Simon has an almost identical text, cf. his entry Lapis gagates q.v., where more is said about its source.

Latin Gagates lapis is calqued on Greek γαγάτης (λíθος) /gagátēs/ (/líthos/), Γαγάτης /Gagátēs/ being the adjective derived from the place/region Γάγας /Gágas/ or Γάγαι /Gágai/.

Both Pliny and Dioscorides describe gagates in very similar terms having drawn from the same source. Pliny, 36, 34, 141, ed. Rackham (1938-63: X.112, 114), has gagates derived from the river Gages in Lycia (Gagates lapis nomen habet loci et amnis Gagis Lyciae), whereas the Greek Dioscorides, 5, 128, ed. Wellmann (1906-14: III.95-6) calls the place of origin Γάγαι /Gágai/.

The Longobardic Dioscorides translation is somewhat different 5, 131, ed.

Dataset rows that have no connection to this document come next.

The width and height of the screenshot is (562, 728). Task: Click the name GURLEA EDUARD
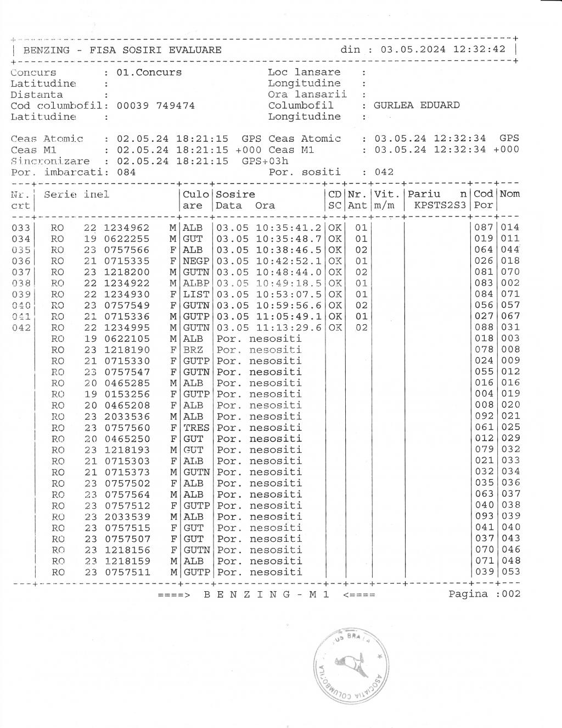[416, 105]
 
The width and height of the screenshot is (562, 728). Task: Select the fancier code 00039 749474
[156, 105]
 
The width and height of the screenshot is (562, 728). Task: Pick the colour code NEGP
[196, 261]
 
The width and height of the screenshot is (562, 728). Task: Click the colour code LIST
[196, 294]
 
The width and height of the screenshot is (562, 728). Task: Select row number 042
[21, 327]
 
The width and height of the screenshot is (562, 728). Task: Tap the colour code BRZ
[193, 350]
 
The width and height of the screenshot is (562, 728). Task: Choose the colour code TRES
[196, 427]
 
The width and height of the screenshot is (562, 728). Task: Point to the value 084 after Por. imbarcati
[126, 172]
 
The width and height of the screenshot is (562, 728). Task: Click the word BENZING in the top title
[46, 50]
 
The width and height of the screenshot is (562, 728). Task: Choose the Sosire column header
[236, 194]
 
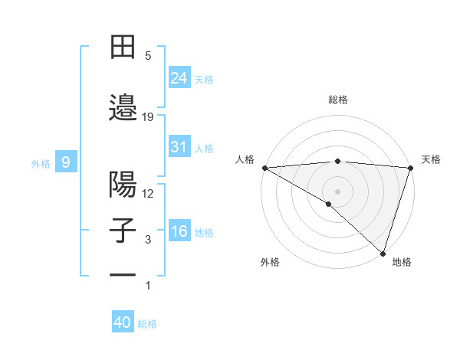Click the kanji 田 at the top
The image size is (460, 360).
coord(123,47)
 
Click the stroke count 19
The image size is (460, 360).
coord(148,116)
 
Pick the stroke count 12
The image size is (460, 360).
coord(148,193)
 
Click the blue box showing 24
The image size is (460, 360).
coord(179,78)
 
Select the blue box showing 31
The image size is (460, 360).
coord(179,147)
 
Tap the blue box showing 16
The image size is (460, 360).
coord(179,231)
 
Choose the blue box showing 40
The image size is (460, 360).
coord(123,322)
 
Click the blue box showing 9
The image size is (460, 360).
coord(67,162)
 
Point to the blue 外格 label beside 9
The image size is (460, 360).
coord(41,163)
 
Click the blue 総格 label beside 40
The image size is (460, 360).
coord(147,324)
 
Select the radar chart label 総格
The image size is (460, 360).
coord(337,100)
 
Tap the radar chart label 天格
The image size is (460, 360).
coord(431,159)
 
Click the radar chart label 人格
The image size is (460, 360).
coord(245,159)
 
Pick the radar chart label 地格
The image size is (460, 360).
coord(401,262)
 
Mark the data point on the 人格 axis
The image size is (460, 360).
coord(264,168)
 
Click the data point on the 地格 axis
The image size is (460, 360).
coord(383,253)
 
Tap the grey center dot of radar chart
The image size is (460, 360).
coord(337,191)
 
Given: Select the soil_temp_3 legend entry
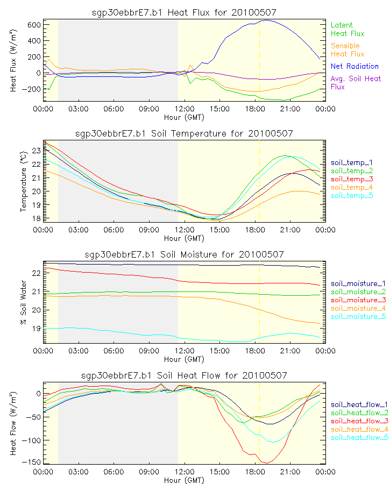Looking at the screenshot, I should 352,179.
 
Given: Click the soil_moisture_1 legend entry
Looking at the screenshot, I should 358,283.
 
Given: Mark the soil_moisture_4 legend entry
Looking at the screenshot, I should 358,308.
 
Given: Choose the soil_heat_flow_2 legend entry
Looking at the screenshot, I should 359,413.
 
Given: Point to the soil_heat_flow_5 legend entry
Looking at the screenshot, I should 359,438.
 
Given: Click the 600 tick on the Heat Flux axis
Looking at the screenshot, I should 32,25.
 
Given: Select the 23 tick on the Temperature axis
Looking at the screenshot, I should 36,151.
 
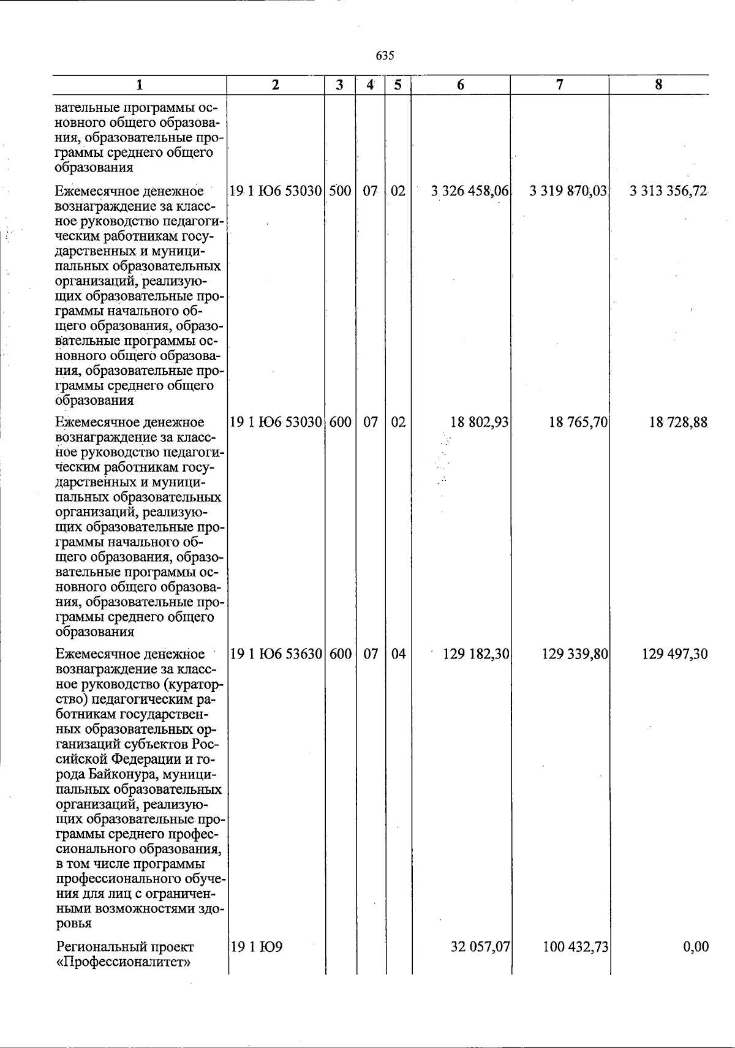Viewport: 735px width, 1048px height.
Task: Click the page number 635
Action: [x=385, y=56]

Stadler (1902: 238) De lapide gagaten {"On the jet stone"}, saying: In sicilia invenitur in flumine aliquo, qui se miscet mari, sed ubi lapis ipse invenitur, gagas appellatur, inde nomen accepit – "In Sicily it is found in a certain river, which flows into the sea, but the place where the stone itself is found is called Gagas, from where the stone takes its name."

The name of the river and town/region was very early on confused with Γάγγης /Gángēs/, the river Ganges, which explains the forms in Simon's witnesses.